Cosa farai
Stabilisci se ciascuna affermazione concorda con il brano sul testamento biologico: (a) il testamento biologico di Giulio Mozzi è stato pubblicato in febbraio; (b) la visita a Torino di cui parla il brano è avvenuta in agosto; (c) secondo il brano, la lettura della serie di Shànnara si è fermata al nono volume. Per ognuna rispondi sì o no e riporta tra virgolette le parole del brano che lo decidono.

Estratto del documento
Non lo avevo fatto nei giorni scorsi, ma questa mattina sì, dopo aver letto gli articoli sulla morte secondo l’Osservatore romano, o per meglio dire su quale possa essere definito il punto di non ritorno, o per meglio dire ancora su chi possa definire la morte stessa.
Parlo, ad ogni modo, del testamento biologico di Giulio Mozzi, pubblicato già in febbraio, ripreso recentemente su Carmilla e rilanciato da Ilprimoamore.
Leggetelo anche voi: è importante. Soprattutto dopo anni in cui la nostra cultura ha ostinatamente espulso l’idea stessa del morire.
Ps. Sembra un dettaglio superfluo, ma quando sono stata a Torino, a luglio, sono rimasta colpita dai manifesti pubblicitari delle imprese funebri. In altre città, sono soltanto numeri facilmente memorizzabili a ricordare che la vita finisce.
A margine.
Dacci oggi i nostri libri quotidiani. Sfilo dalla solita pila traballante e metto in evidenza sul lato destro della scrivania: Michael Faber, La pioggia deve cadere, e Terry Brooks-versione graphic novel.
Dacci oggi il nostro Quadrilatero. Il post è di un anno fa, ma le cose sono semmai peggiorate.
Non so come mai in Italia nessuno parli mai della morte. Di quanto sia maledattamente difficile vivere pensando che un giorno finirà tutto.
Dice: ma che cosa bisogna dire della morte? Prima o poi tocca.
Invece la morte è un problema enorme. Perché, per esempio, tutti i tentativi di aumentare il periodo della vita qui sulla Terra compiuti dalla medicina, dallo sport, dalla buona alimentazione, cozzano, sempre per esempio, col fatto che se qui non ci diamo una regolata troveremo davanti a noi, in pochi decenni, un occidente di vecchietti.
Secondo me ostracizzando il tema, si finisce solo per aumentare la “paura”, il terrore della morte. Che per carità sono assolutamente legittimi. Ma sarebbe meglio riuscire ad integrarla nella nostra esistenza come passaggio naturale.
Quando vedo gente che da 20 anni è in coma vegetativo, mi nasce un moto di repulsione…
La Santa Chiesa è in grado di frantecarci le ginocchia parlando per mesi di un ottantenne che dovrebbe schiattare, ma la vita è sacra per cui bisogna fare tutto il possibile per salvarlo, quando poi ci sono migliaia di bambini che muoiono di FAME.
Forse bisognerebbe iniziare a riaggiornare l’argomento.
p.s. Terry Brooks continua a scrivere di Shànnara. Io mi fermai al settimo volume, so che ha scritto altre due trilogie. Ma qualcuno lo bloccherà? Sta scrivendo per soldi? Oppure sente il sacro fuoco di Paranor nelle vene?
Oi, Loredana. Vuoi fare testamento pubblico anche tu?

Sezione dati
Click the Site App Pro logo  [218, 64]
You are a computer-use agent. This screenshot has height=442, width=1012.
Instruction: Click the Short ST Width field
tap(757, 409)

Risposta
(a) Sì: «pubblicato già in febbraio».
(b) No: «quando sono stata a Torino, a luglio».
(c) No: «Io mi fermai al settimo volume».